--- Supplied information Enclosed Below ---

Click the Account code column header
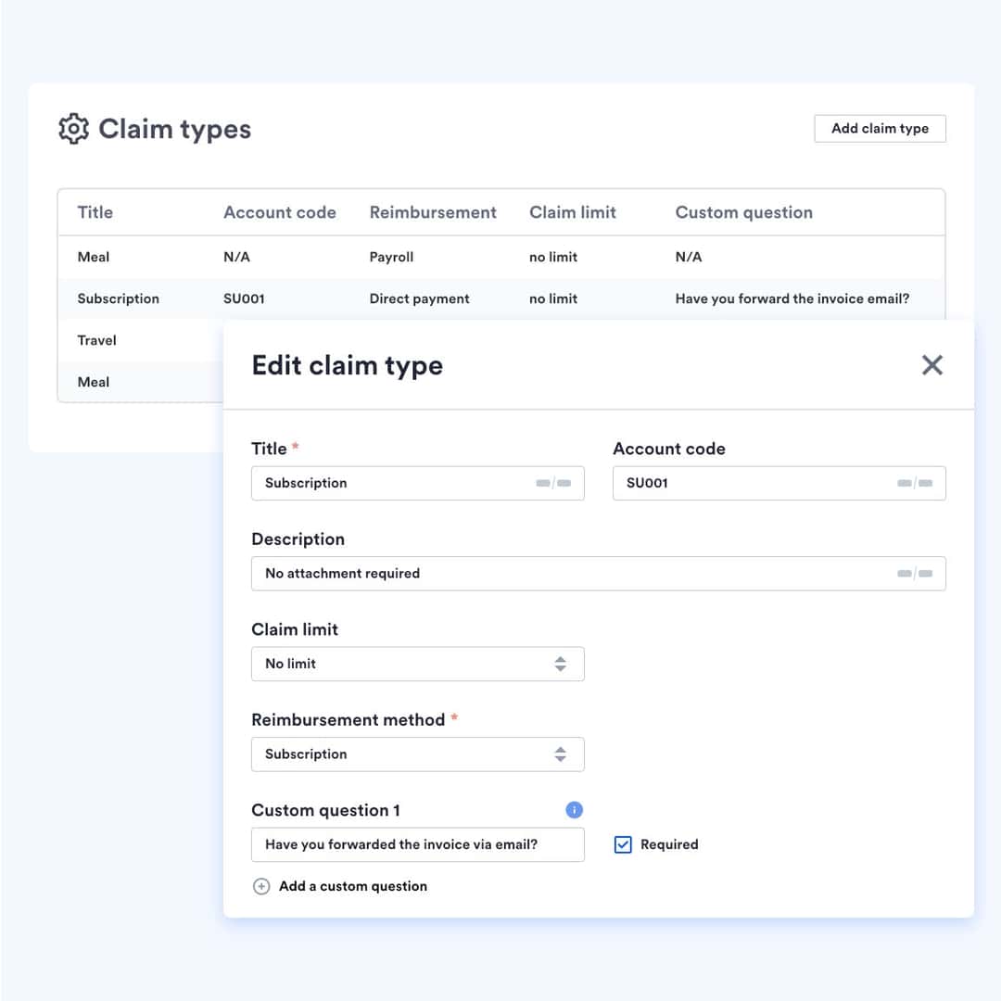 coord(280,211)
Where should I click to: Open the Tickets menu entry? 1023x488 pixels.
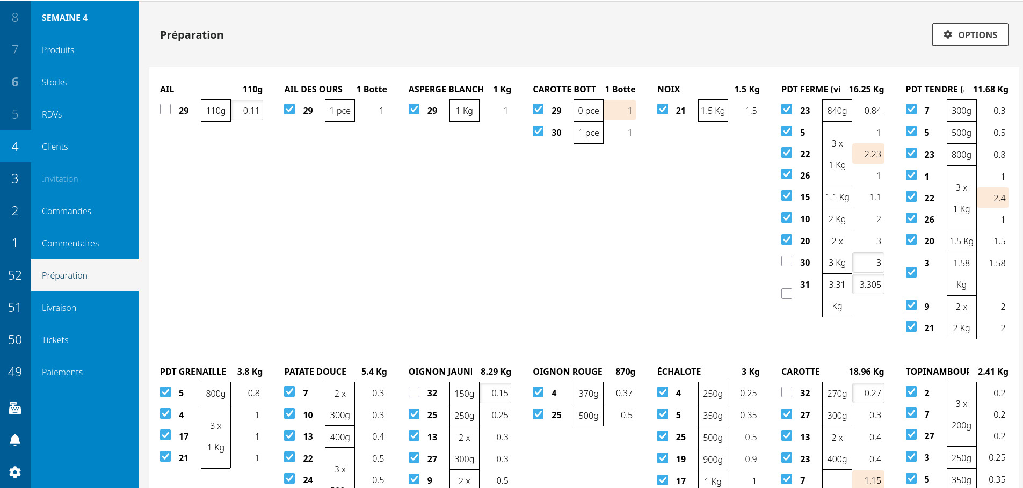pyautogui.click(x=55, y=340)
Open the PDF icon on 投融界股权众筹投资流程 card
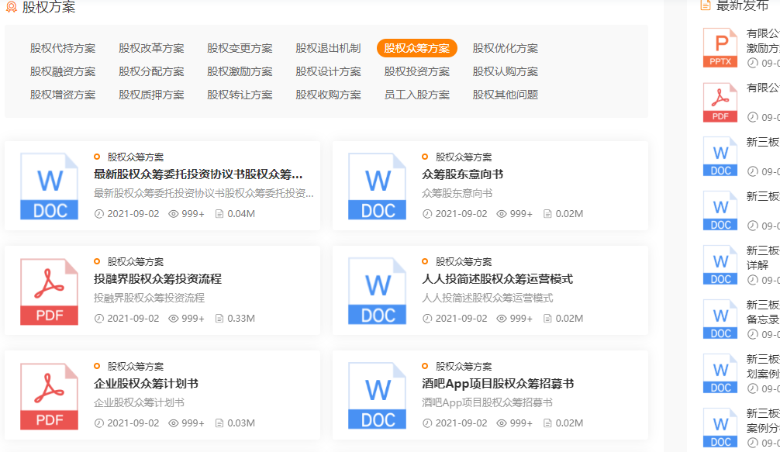 49,291
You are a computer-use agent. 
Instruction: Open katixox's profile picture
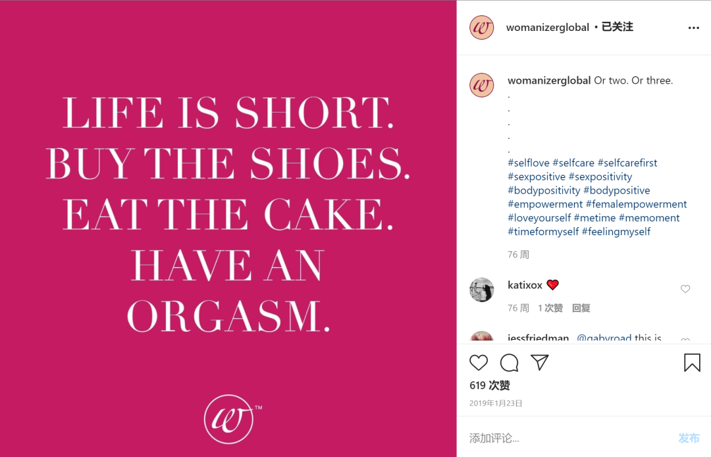point(482,289)
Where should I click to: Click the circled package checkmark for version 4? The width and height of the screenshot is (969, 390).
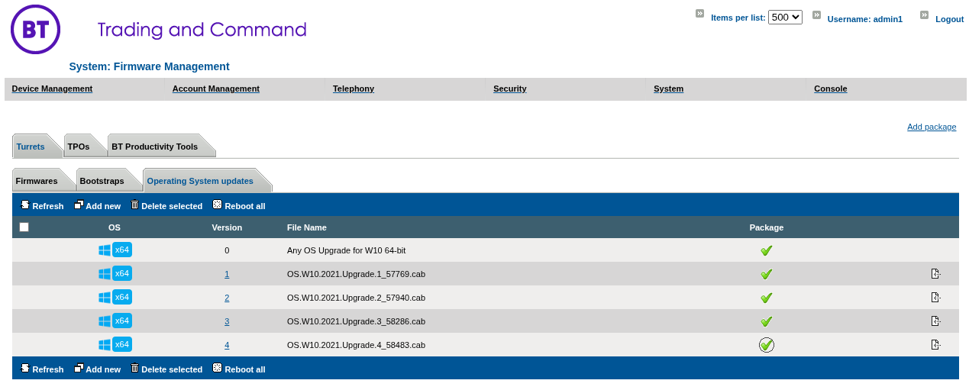pos(767,345)
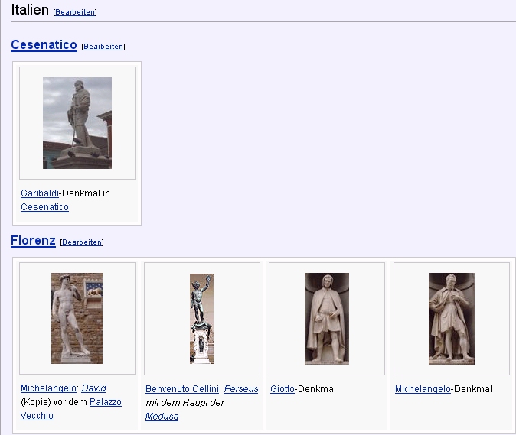
Task: Go to the Florenz heading link
Action: coord(33,241)
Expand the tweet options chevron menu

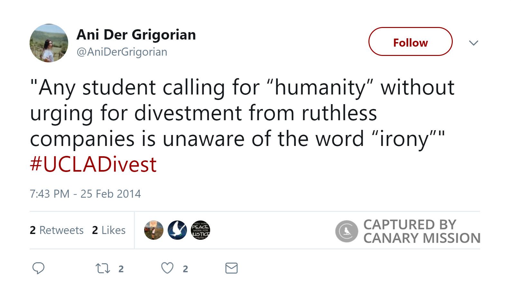coord(473,43)
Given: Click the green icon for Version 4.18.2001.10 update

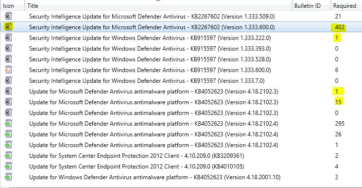Looking at the screenshot, I should click(x=8, y=177).
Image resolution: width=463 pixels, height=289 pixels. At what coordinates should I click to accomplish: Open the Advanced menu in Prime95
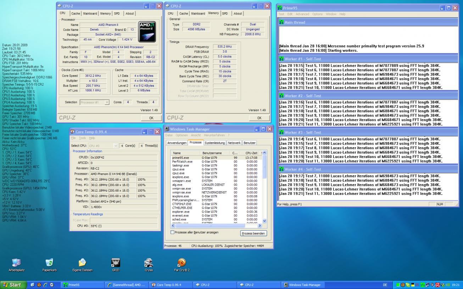[302, 14]
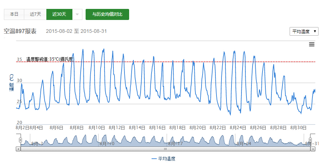Viewport: 321px width, 164px height.
Task: Click the date range 2015-08-02 至 2015-08-31
Action: [x=76, y=31]
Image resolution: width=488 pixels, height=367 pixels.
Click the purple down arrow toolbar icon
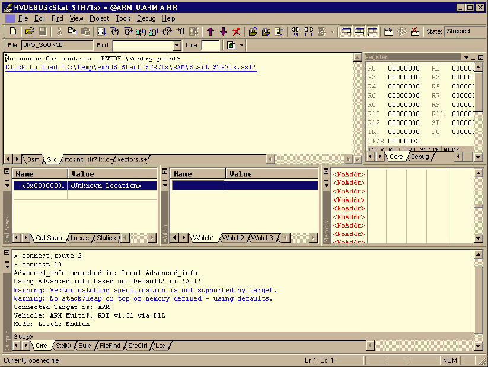pyautogui.click(x=223, y=31)
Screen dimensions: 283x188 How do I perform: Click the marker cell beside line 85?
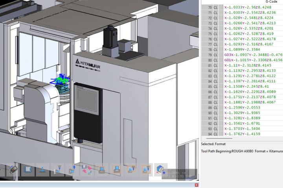(x=221, y=86)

--- End of Enclosed Supplied information ---

Transcribe the listing in full. Leave the pictures out.

Click the Account code column header
 coord(280,211)
Where should I click to: Open the Tickets menu entry? 1023x488 pixels.
pyautogui.click(x=55, y=340)
Open the PDF icon on 投融界股权众筹投资流程 card
 49,291
You are a computer-use agent. 
Instruction: Open katixox's profile picture
point(482,289)
Where should I click to: Click the circled package checkmark for version 4? The width and height of the screenshot is (969, 390).
pos(767,345)
Task: Go to the Florenz heading link
Action: coord(33,241)
Expand the tweet options chevron menu

coord(473,43)
Given: Click the green icon for Version 4.18.2001.10 update

Looking at the screenshot, I should click(x=8, y=177).
Image resolution: width=463 pixels, height=289 pixels. At what coordinates should I click to accomplish: Open the Advanced menu in Prime95
[302, 14]
Viewport: 321px width, 164px height.
Task: Click the date range 2015-08-02 至 2015-08-31
Action: [x=76, y=31]
Image resolution: width=488 pixels, height=367 pixels.
Click the purple down arrow toolbar icon
pyautogui.click(x=223, y=31)
Screen dimensions: 283x188 How do I perform: Click the marker cell beside line 85?
(x=221, y=86)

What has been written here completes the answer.